▶ [Exercise description] Take the entries that follow and return exactly the lines from the one holding "Task: Click the coverage" through the one holding "Click down arrow", both included. Nothing else is needed.

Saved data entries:
● ● ● ● ● ● ●

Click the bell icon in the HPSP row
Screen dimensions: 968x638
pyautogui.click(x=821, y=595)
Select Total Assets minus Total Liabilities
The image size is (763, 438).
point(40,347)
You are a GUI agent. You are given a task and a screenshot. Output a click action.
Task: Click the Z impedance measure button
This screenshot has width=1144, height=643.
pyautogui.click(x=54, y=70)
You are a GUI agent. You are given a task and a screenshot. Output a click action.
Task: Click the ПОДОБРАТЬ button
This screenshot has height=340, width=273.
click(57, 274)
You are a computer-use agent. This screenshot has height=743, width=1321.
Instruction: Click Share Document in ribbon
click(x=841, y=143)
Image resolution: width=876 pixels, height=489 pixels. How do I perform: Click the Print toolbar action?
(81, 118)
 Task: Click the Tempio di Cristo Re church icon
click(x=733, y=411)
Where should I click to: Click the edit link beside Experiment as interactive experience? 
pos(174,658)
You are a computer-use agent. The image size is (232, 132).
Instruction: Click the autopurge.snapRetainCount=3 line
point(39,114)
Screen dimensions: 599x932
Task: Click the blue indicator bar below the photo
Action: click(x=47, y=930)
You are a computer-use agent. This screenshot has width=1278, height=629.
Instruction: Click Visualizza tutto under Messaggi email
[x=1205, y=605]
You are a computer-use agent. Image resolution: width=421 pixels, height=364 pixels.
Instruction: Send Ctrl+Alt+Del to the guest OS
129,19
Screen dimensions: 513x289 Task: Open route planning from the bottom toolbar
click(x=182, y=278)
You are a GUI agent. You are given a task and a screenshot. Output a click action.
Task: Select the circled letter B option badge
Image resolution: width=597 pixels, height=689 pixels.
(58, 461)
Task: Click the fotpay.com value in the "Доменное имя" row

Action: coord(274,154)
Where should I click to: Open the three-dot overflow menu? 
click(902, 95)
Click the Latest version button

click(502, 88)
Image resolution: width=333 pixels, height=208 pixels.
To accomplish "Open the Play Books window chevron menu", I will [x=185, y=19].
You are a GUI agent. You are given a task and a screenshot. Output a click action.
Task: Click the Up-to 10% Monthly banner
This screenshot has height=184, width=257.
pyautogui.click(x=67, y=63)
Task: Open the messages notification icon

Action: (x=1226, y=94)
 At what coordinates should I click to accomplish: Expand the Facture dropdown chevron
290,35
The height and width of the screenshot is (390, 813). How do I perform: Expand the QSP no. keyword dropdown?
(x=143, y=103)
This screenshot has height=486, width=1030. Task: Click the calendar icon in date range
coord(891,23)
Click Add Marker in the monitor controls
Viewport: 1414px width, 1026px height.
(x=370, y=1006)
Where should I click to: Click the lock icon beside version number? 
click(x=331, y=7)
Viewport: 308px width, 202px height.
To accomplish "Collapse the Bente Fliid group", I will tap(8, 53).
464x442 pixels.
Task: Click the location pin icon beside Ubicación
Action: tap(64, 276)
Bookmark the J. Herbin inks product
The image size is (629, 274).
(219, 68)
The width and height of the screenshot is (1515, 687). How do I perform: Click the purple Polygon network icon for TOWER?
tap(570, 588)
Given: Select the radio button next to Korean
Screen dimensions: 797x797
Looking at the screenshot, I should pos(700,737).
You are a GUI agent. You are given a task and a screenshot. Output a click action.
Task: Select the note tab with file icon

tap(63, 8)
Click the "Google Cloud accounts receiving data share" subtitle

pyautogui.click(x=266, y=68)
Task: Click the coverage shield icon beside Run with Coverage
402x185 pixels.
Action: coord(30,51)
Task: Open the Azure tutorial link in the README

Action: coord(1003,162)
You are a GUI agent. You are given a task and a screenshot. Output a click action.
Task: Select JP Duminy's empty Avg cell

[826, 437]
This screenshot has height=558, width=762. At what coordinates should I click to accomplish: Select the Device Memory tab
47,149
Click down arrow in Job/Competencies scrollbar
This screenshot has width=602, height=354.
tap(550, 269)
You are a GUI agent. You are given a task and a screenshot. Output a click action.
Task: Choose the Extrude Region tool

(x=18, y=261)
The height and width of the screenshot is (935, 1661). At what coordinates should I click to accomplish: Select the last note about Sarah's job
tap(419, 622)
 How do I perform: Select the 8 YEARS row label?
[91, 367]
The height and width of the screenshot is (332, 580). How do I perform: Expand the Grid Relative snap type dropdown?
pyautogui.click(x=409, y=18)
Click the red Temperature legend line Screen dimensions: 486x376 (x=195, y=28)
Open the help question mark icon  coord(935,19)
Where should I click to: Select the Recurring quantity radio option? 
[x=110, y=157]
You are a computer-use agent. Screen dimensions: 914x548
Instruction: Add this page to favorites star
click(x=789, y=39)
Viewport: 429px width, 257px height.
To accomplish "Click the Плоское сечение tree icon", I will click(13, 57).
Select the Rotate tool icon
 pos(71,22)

● ● ● ● ● ● ●

▶ [Exercise answer]
Task: Click the coverage shield icon beside Run with Coverage
402x185 pixels.
Action: coord(30,51)
Task: Open the Azure tutorial link in the README

Action: coord(1003,162)
You are a GUI agent. You are given a task and a screenshot. Output a click action.
Task: Select JP Duminy's empty Avg cell

[826, 437]
This screenshot has height=558, width=762. At what coordinates should I click to accomplish: Select the Device Memory tab
47,149
Click down arrow in Job/Competencies scrollbar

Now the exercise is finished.